Content starts

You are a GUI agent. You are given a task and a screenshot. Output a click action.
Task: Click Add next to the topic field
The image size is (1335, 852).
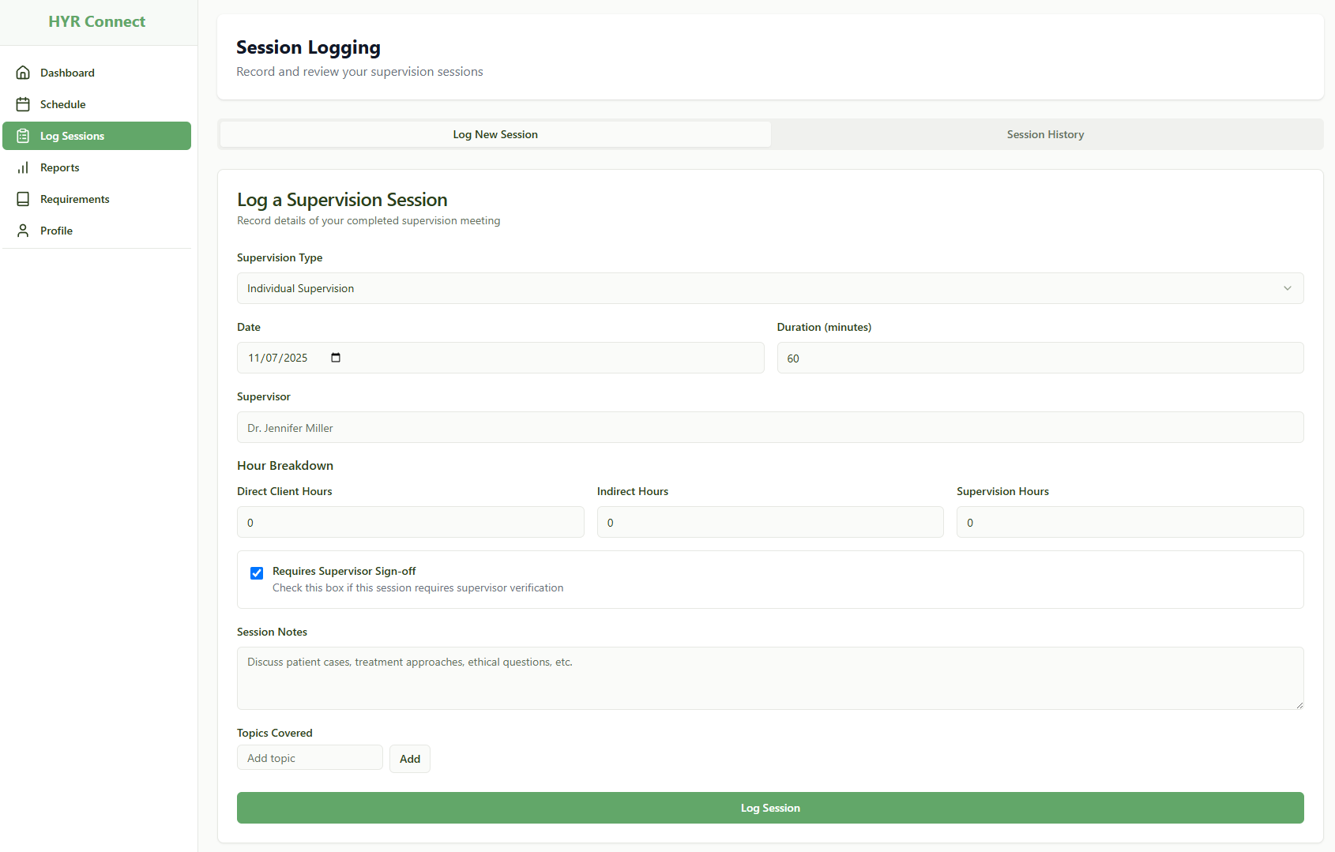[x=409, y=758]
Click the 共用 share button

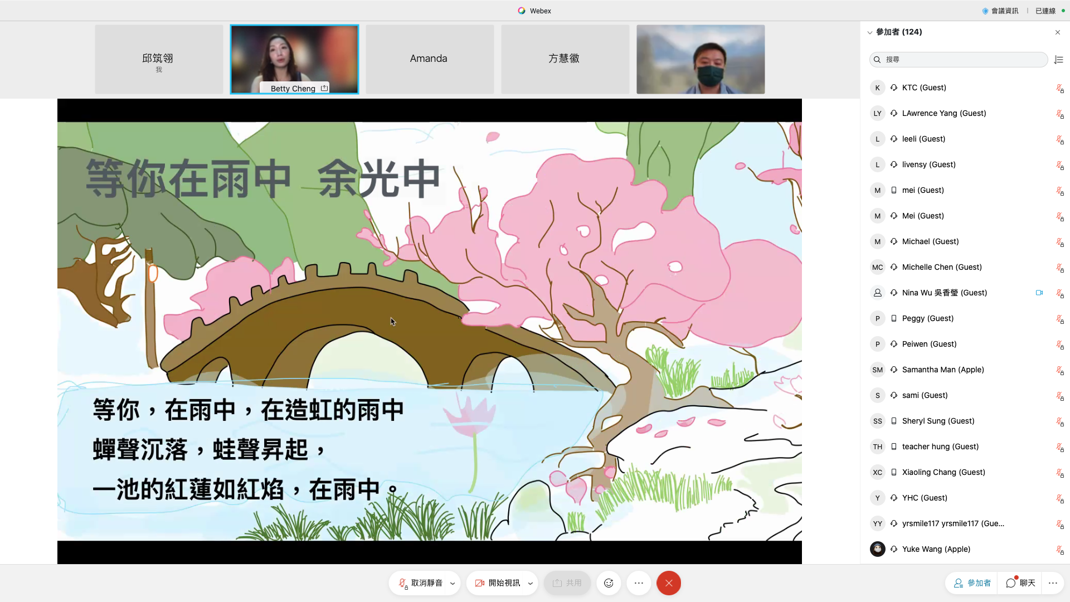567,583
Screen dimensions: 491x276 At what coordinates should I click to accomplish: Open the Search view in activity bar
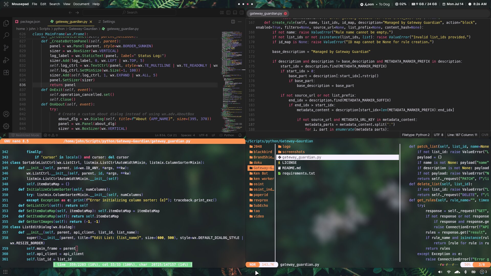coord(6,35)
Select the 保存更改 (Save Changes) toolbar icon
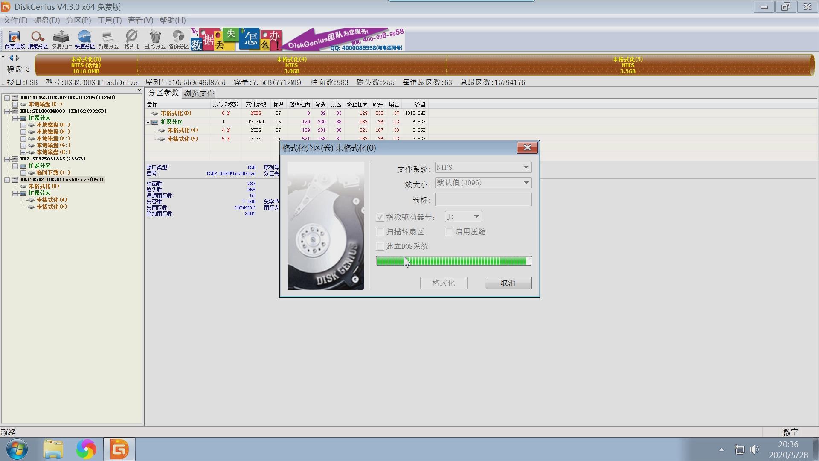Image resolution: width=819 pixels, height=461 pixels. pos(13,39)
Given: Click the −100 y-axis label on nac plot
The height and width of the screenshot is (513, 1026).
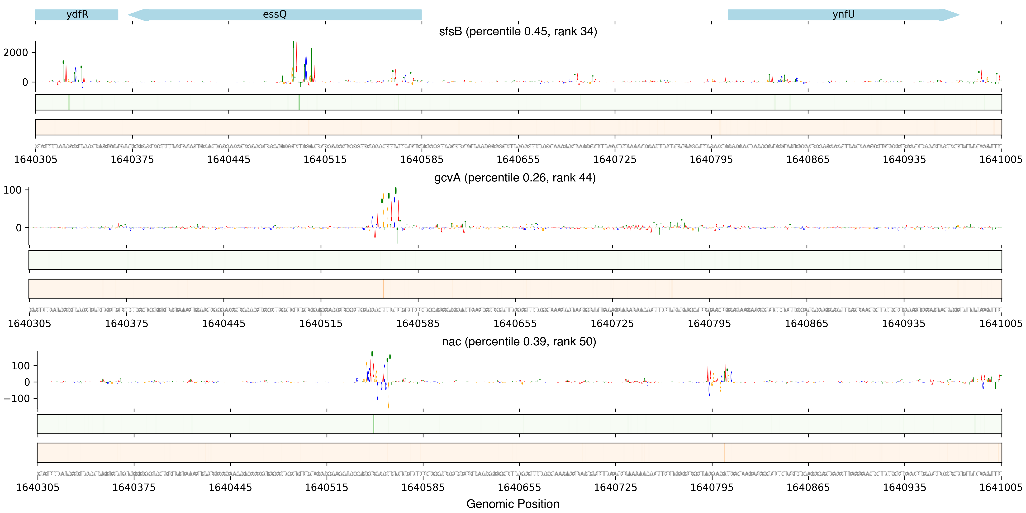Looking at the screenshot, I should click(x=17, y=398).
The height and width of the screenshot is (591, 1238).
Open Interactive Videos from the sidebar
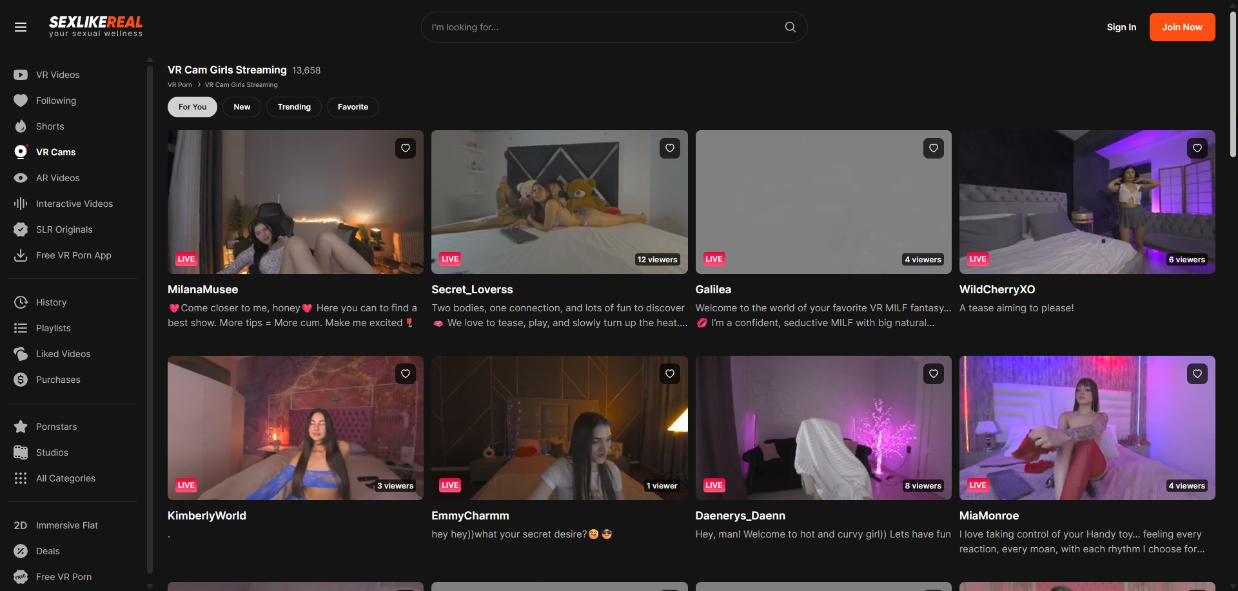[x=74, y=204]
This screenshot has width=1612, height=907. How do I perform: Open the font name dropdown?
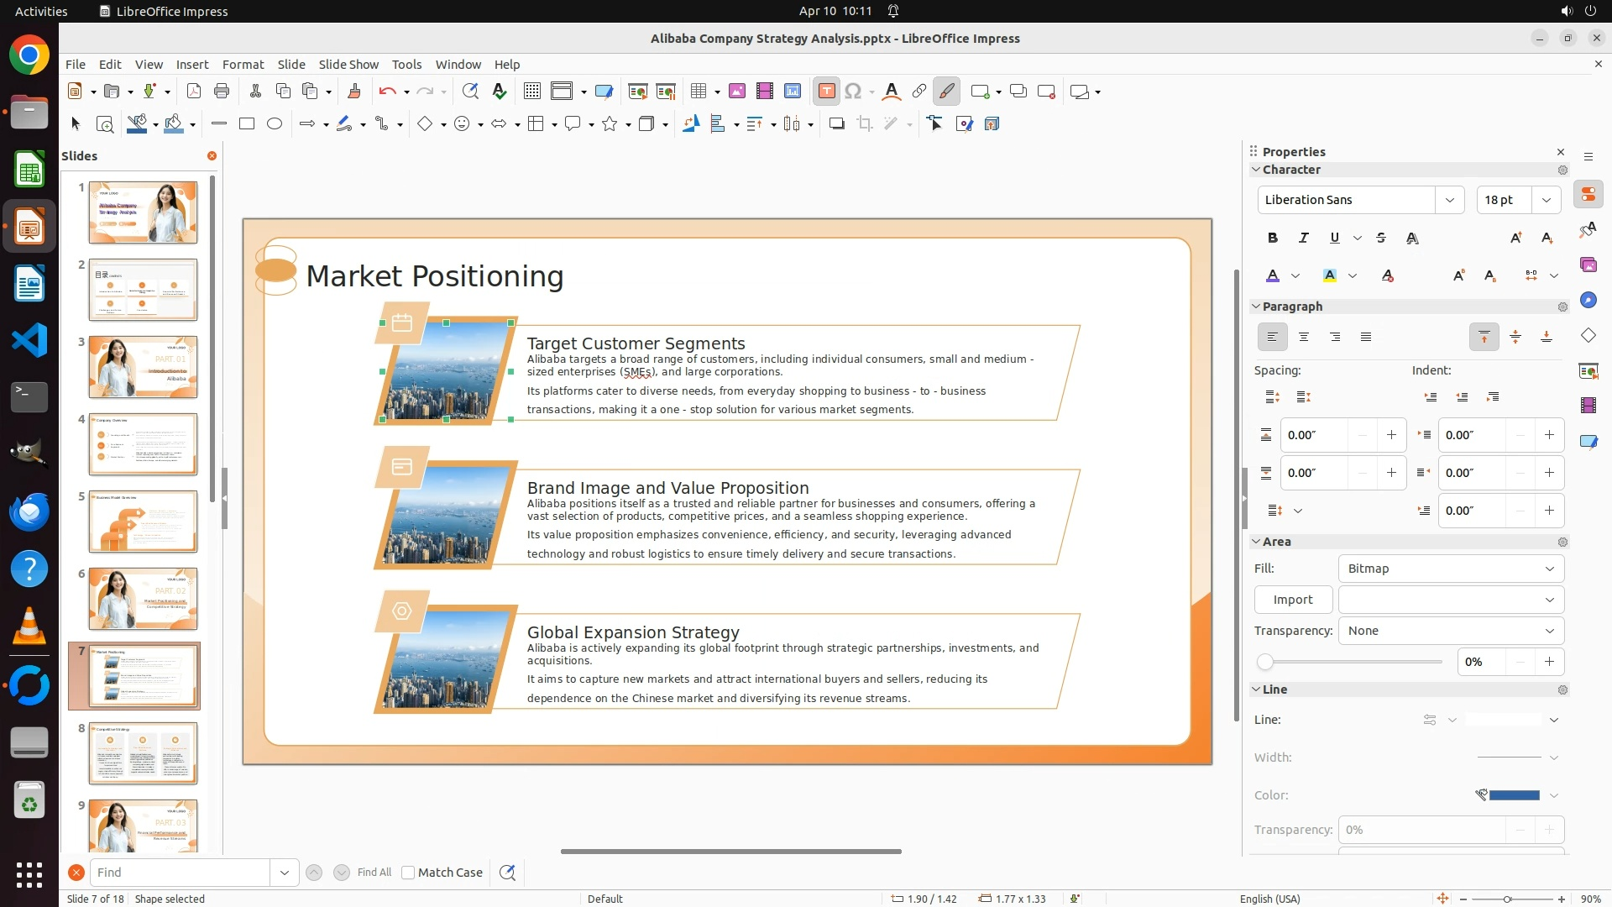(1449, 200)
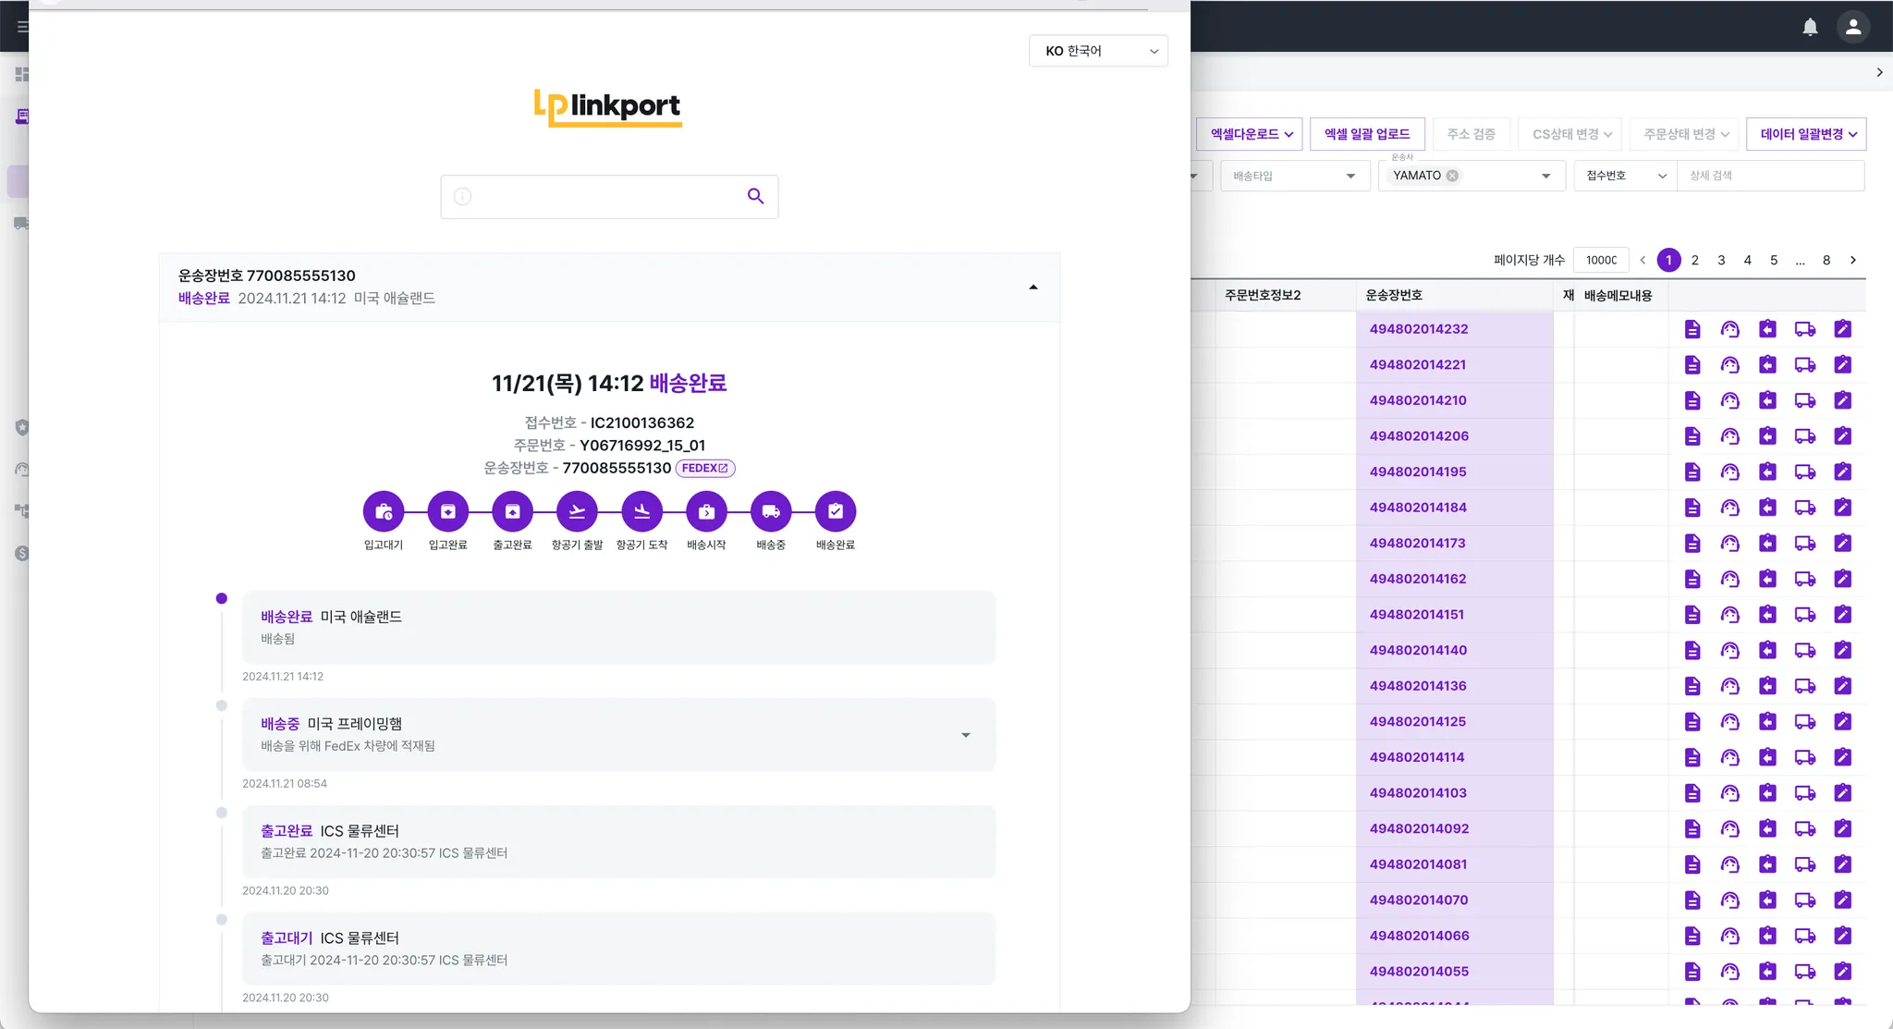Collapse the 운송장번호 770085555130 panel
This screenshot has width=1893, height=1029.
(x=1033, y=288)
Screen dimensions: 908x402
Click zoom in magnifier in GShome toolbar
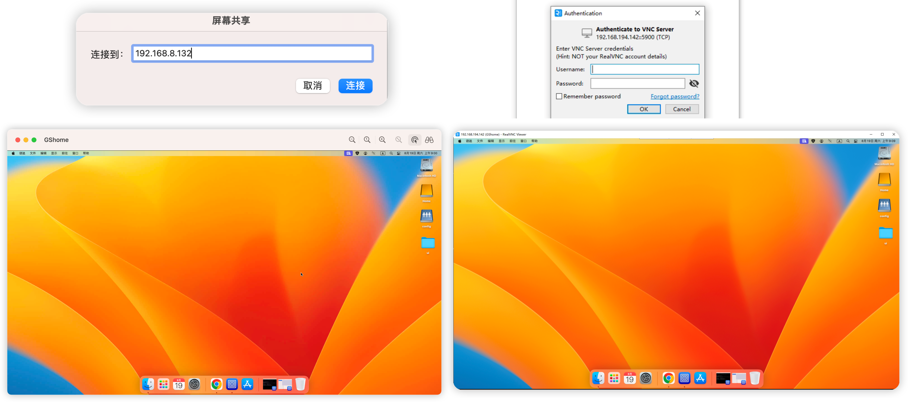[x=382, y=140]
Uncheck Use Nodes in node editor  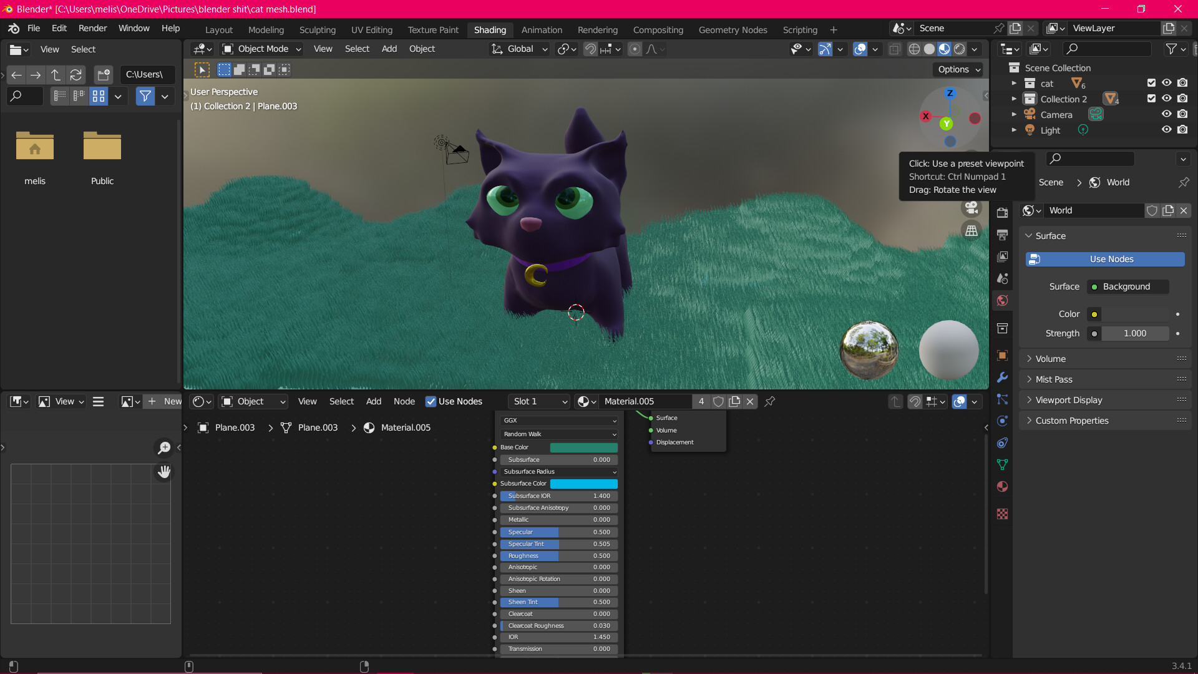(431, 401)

Content ends

WORK ORDER. Although the records hold pictures, the copy must not; give again exactly the lines from the one with "Screen dimensions: 491x276" through the one with "The height and width of the screenshot is (591, 1238).".

SOLUTION.
Screen dimensions: 491x276 At what coordinates should I click to accomplish: Open the Search view in activity bar
coord(6,35)
Select the 保存更改 (Save Changes) toolbar icon
Image resolution: width=819 pixels, height=461 pixels. pos(13,39)
Given: Click the −100 y-axis label on nac plot
The height and width of the screenshot is (513, 1026).
Looking at the screenshot, I should click(x=17, y=398).
The height and width of the screenshot is (591, 1238).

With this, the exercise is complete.